In Table 2, it can also be seen that from all post-vaccination sampling, at least one positive isolation was obtained except during the second monitoring. Consecutive, alternate or only isolations from milk samples coming from animal reactors to RT may be due to the interrupted presence of the bacteria in milk. In relation to this, Osorio (2004) mentioned that the bacteriological procedure is not always successful due to the intermittence of Brucella sp., elimination in milk; likewise, Renteria et al. (2005) emphasized the fact that a large amount of them are needed in the sample or that it is collected at the time of excretion. Also, it is important that the highest elimination of bacteria in milk has been recorded after calving and the lowest during lactation peak (Rodriguez et al., 2005).

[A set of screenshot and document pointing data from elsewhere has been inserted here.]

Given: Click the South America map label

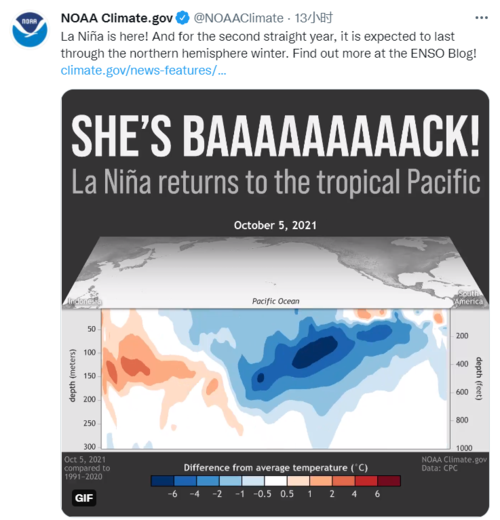Looking at the screenshot, I should (470, 297).
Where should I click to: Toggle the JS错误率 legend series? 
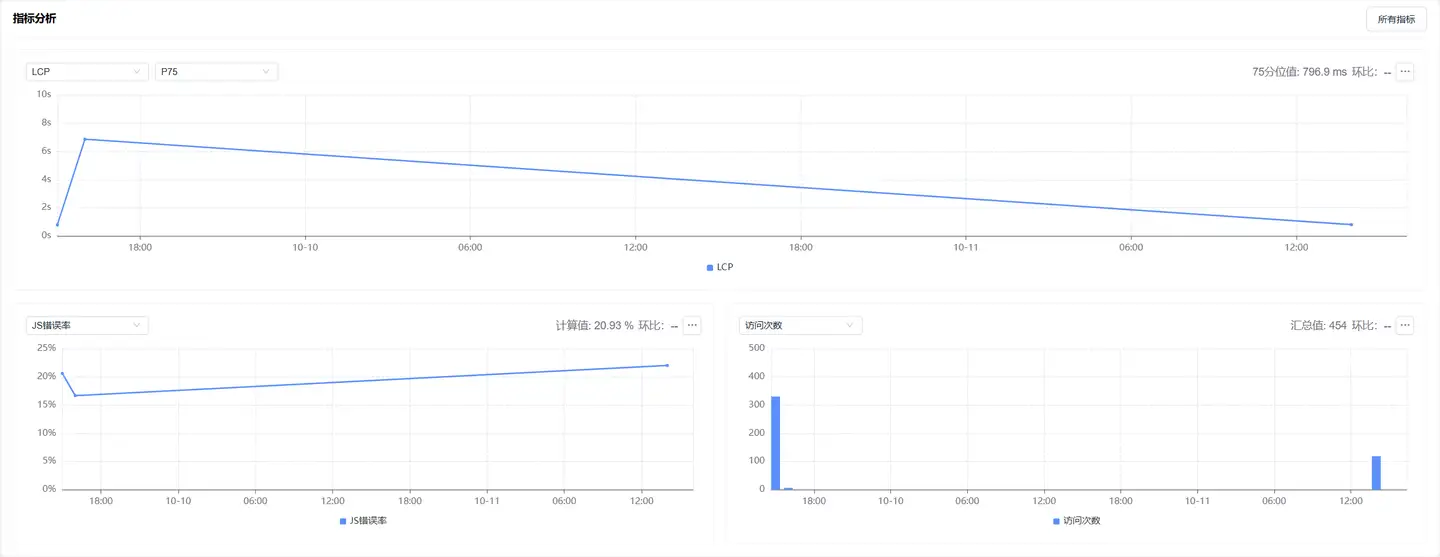[363, 521]
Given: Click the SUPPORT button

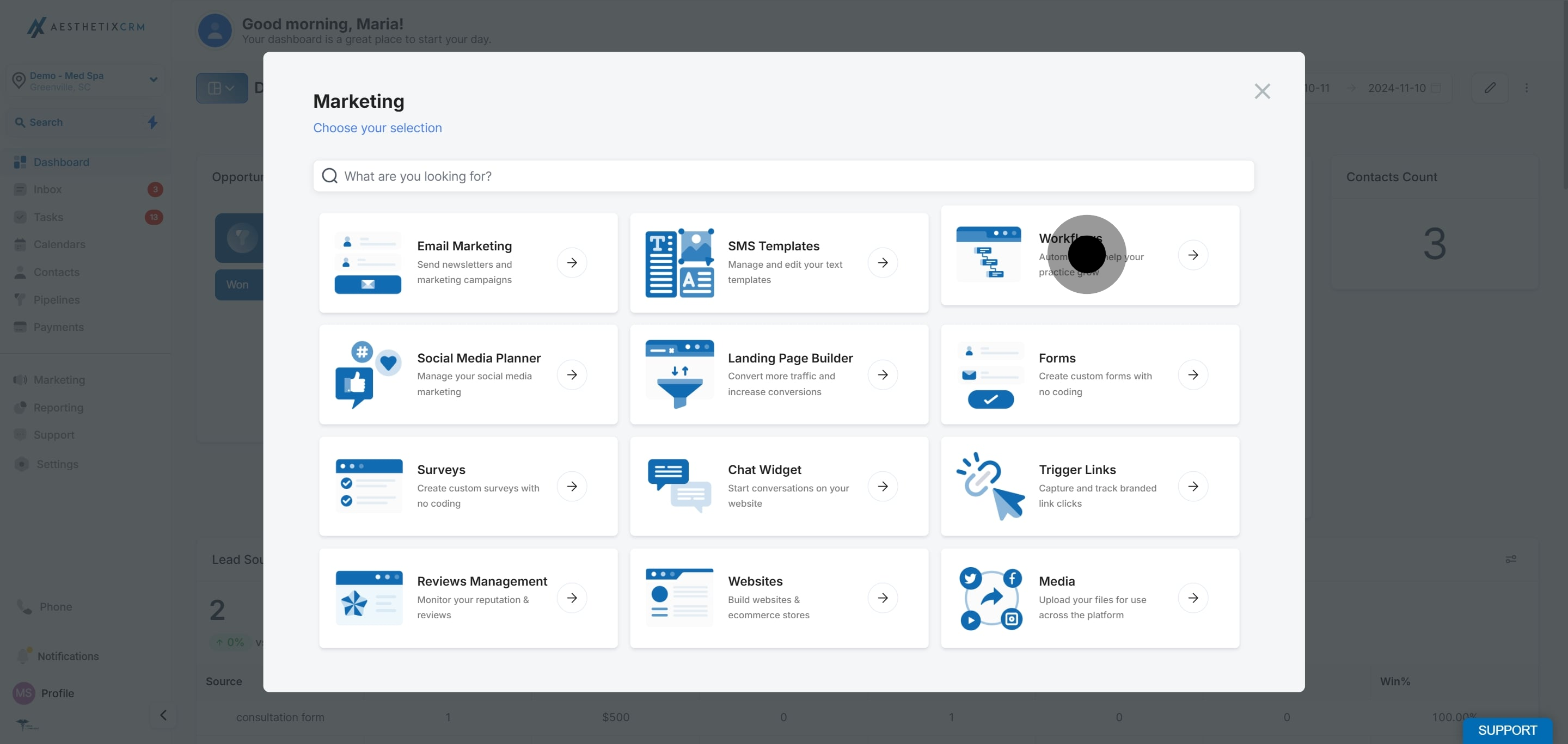Looking at the screenshot, I should tap(1506, 730).
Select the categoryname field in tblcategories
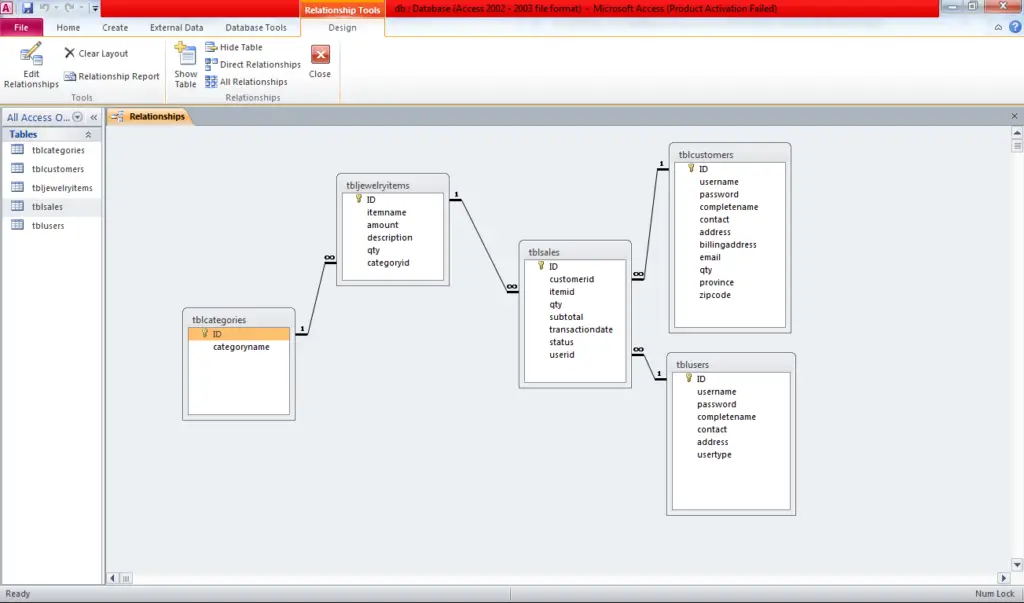The height and width of the screenshot is (603, 1024). tap(241, 347)
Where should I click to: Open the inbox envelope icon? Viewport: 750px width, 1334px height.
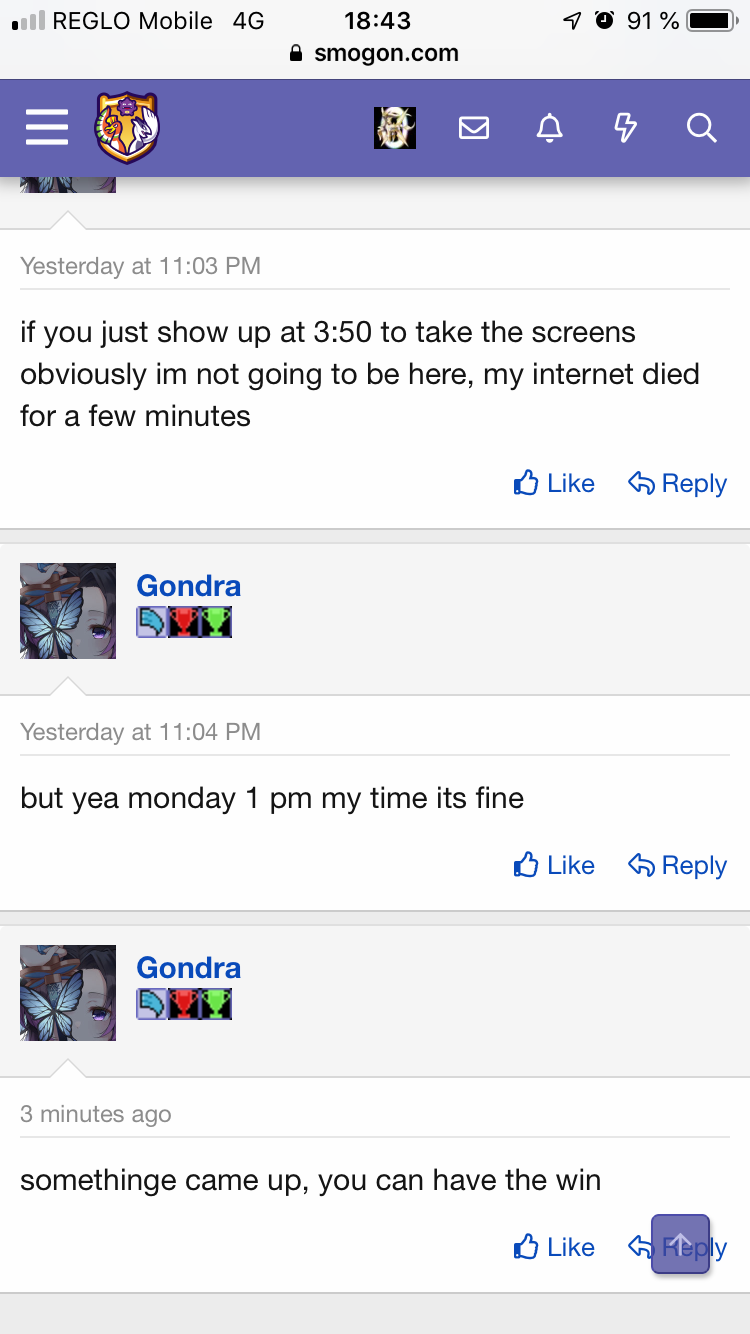click(x=474, y=128)
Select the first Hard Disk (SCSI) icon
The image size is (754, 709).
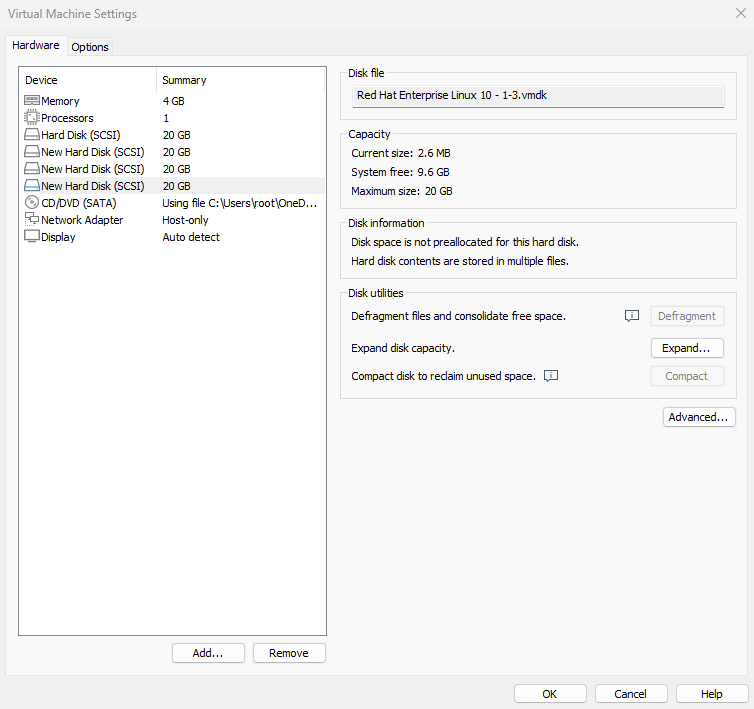[32, 135]
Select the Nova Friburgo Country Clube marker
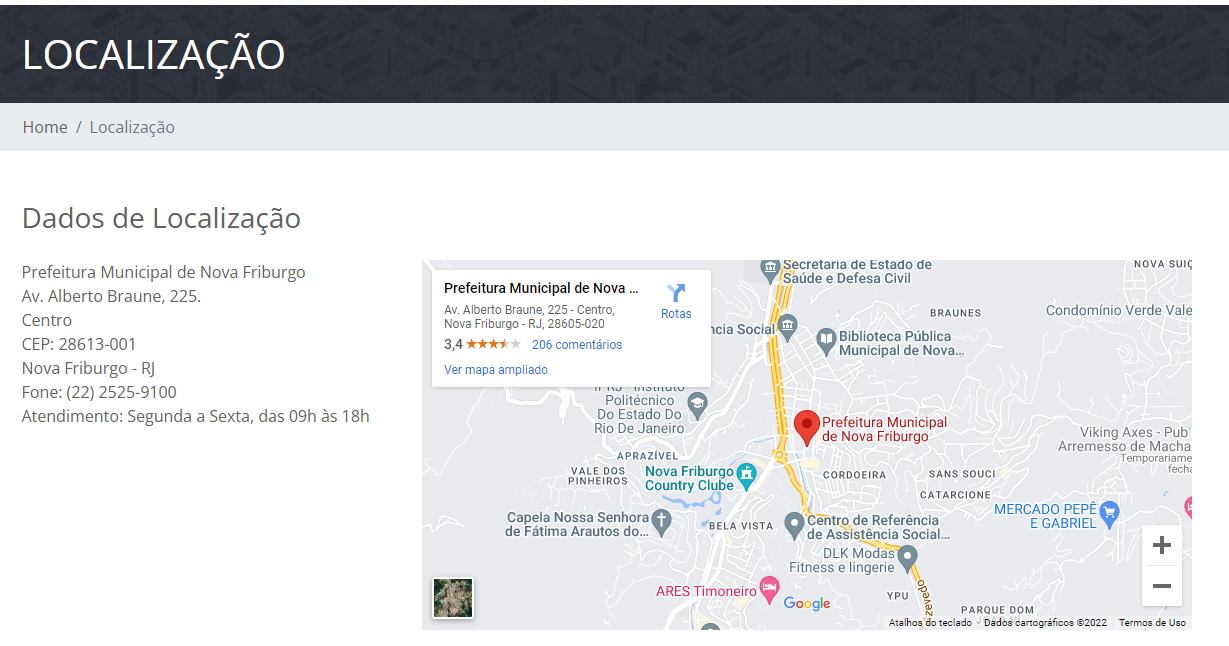Viewport: 1229px width, 646px height. pyautogui.click(x=746, y=473)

According to what has been mentioned by Dajer-Abimerhi et al. (1998) and Diaz et al. (2001), bacteria isolation and identification together with the presence of new cases during the investigation, gave way to a definite diagnosis of an infected herd.
Existence of reactor animals within the population constitutes a risk factor that favors disease transmission and permanence in the herd (Moreno et al., 2002; Renteria et al., 2003). Presence of Brucella abortus as a circulating field strain coming from reactor cattle that were not eliminated, propitiated that vaccinated and non-vaccinated animals had at all times a natural, constant challenge permitting the evaluation of the protective efficacy of strain S19.
CONCLUSION
Results of this investigation allow the conclusion that strain S19 of Brucella abortus is a biological product that may be efficacious in the control of bovine brucellosis in double purpose cattle that have a disease prevalence of 3%; yet, before its application, diagnostic interference problems that characterize it should be taken into consideration in order to evaluate from the economic point of view, vaccination efficiency.
ACKNOWLEDGMENTS
This study is part of the requirements that the first author must cover to obtain the degree of Doctor in Agriculture and Livestock Sciences granted by the Autonomous University of Yucatan who carry out an economic support with a CONACYT scholarship holder. Research received support and financing from the project Comparative study of strain RB51 and strain S19 efficacy in the prevention of brucellosis in herds with different sanitary conditions of the National Forestry, Agriculture and Livestock Research Institute (INIFAP) called for by SAGARPA-CONACYT 2004 Sector fund 23.